I am so very sorry to hear this. Prayers are being sent your way.


----------



## CrystalAndZoe (Jul 11, 2006)

Oh Paula, I'm so sorry. I pray for His perfect peace which passes all understanding to comfort you and your family during this time, and for His strength to be your strength.:grouphug:


----------



## barefoot contessa (Mar 9, 2010)

So sorry about your loss !


----------



## njdrake (Apr 23, 2007)

Paula, I'm so sorry for your loss. 
hugs & prayers


----------



## Snowbody (Jan 3, 2009)

Paula - I'm so sorry. Please accept my condolences. I'm glad that her family was with her and am sure she knew they were there, even while in a coma. Sending thoughts and prayers to you and them.:grouphug:


----------



## LUCY N PETS (Apr 21, 2009)

Paula, you and I know that our Heavenly Father will take good care of all of his children. I will say prayers for you and all her family that they can accept God's wisdom of what is best and to accept his plan for us. Heavenly Father please comfort them in their time of need. rayer:rayer:rayer:


----------



## theboyz (Jan 10, 2007)

I am so very sorry.


----------



## maggieh (Dec 16, 2007)

I'm so very sorry to hear this. May you all find peace and comfort in each other and in the thought that she knew you all loved her very much and is no longer in pain but is finding rest and peace.


----------



## Cosy (Feb 9, 2006)

So very sorry, Paula.

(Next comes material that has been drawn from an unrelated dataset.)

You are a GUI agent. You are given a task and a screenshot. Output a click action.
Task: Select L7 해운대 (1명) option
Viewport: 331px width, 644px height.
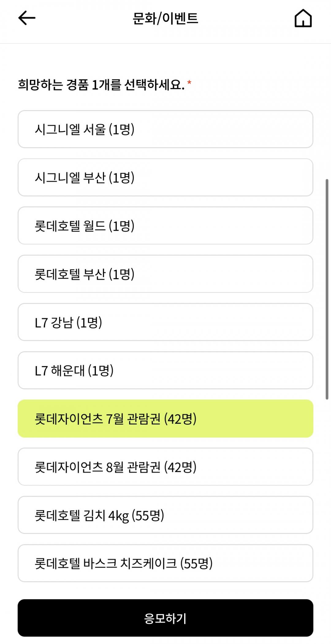tap(165, 370)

I will keep you and yours in my prayers during this sad time.


----------



## Matilda's mommy (Jun 1, 2005)

I had hoped to be home before she passed away,:smcry:we can't leave until the 24th because of dentist appointments


----------



## The A Team (Dec 1, 2005)

Oh, I'm so sorry, Paula. This has got to be so hard for you and your family. Yes, I'll say a prayer for strength and comfort.


----------



## susie and sadie (Jun 22, 2005)

Oh Paula, I am so very sorry. I will continue to keep you and your family in my prayers. :grouphug:


----------



## Nissa Fiona (Nov 4, 2007)

Prayers going out to you and your family. What a sad time.


----------



## revakb2 (Sep 8, 2006)

I am so sorry. My thoughts and prayers are with your SIL's family.


----------



## luvmyfurbaby (Feb 11, 2007)

I'm so sorry to hear this Paula. Prayers to you and your family.


----------



## MalteseJane (Nov 21, 2004)

*So sorry for your loss Paula. :grouphug::grouphug::grouphug:*


----------



## bellaratamaltese (May 24, 2006)

i'm so sorry *hugs you*


----------



## Maglily (Feb 3, 2009)

I'm so sorry for your loss.


----------



## missiek (Jan 2, 2010)

Oh no how awful! I am so sorry for your family! I can't imagine the pain your brother, you and your family are going through.


----------



## 3Maltmom (May 23, 2005)

I'm so very sorry, Paula. My thoughts, and prayers, are with you, your brother, and your family. 

Deb


----------



## KAG (Jun 1, 2006)

So sorry, Paula. Please accept my condolences.
xoxoxoxoxo


----------



## lovesophie (Jan 28, 2008)

You, your brother, and nieces are in my thoughts. :grouphug: Please know we're here for you. :heart:


----------



## Maisie and Me (Mar 12, 2009)

I am very sorry Paula to hear the sad news. Will keep your family in my prayers.


----------



## mysugarbears (Aug 13, 2007)

Paula i'm so sorry. I will be keeping everyone in my prayers. :grouphug:rayer::grouphug:


----------



## angel's mom (Feb 14, 2007)

I'm sorry. I'll keep all of you in my prayers.


----------



## jenn78 (Oct 27, 2009)

So sorry for your loss, remembering you and your family in my prayers, may you all have peace in this time of loss.


----------



## joyomom (Jan 13, 2008)

Will keep all of you in my prayers.


----------



## silverhaven (Sep 6, 2009)

I am so sorry :grouphug:


----------



## HEINI (Feb 4, 2007)

oh no 
my deepest condolences to you and your family.
I wish you a lot of strenght:grouphug::grouphug:

rayer:rayer: hugs to you
becky


----------



## jodublin (Sep 27, 2006)

Paula i am so sorry,your in my thoughs and prayers .


----------



## mom2bijou (Oct 19, 2006)

Paula please accept my deepest condolences. I am so very deeply sorry for your and your family's loss. Sending healing prayers.


----------



## uniquelovdolce (Mar 10, 2010)

i am so sorry for ur loss , my prayers are with you n ur family !


----------



## donnad (Aug 22, 2006)

Paula, I am so sorry...my prayers are with you and your family.


----------



## sassy's mommy (Aug 29, 2005)

Paula I am so sorry. We we keep you and your entire family in our thoughts and prayers.


----------



## Deborah (Jan 8, 2006)

I am so sorry. You are in my thoghts and prayers.


----------



## Snowball Pie's Mommi (Oct 16, 2008)

I'm so sorry, Paula. My prayers for peace, comfort, and strength will be there for your brother, you, and your family.

Sending love and hugs ...

Marie


----------



## Katkoota (Feb 18, 2006)

Oh I am sorry for the loss (hugs)


----------



## pinkheadbaby (Jul 27, 2008)

I'm so sorry Paula. I will add your family to my prayers.


----------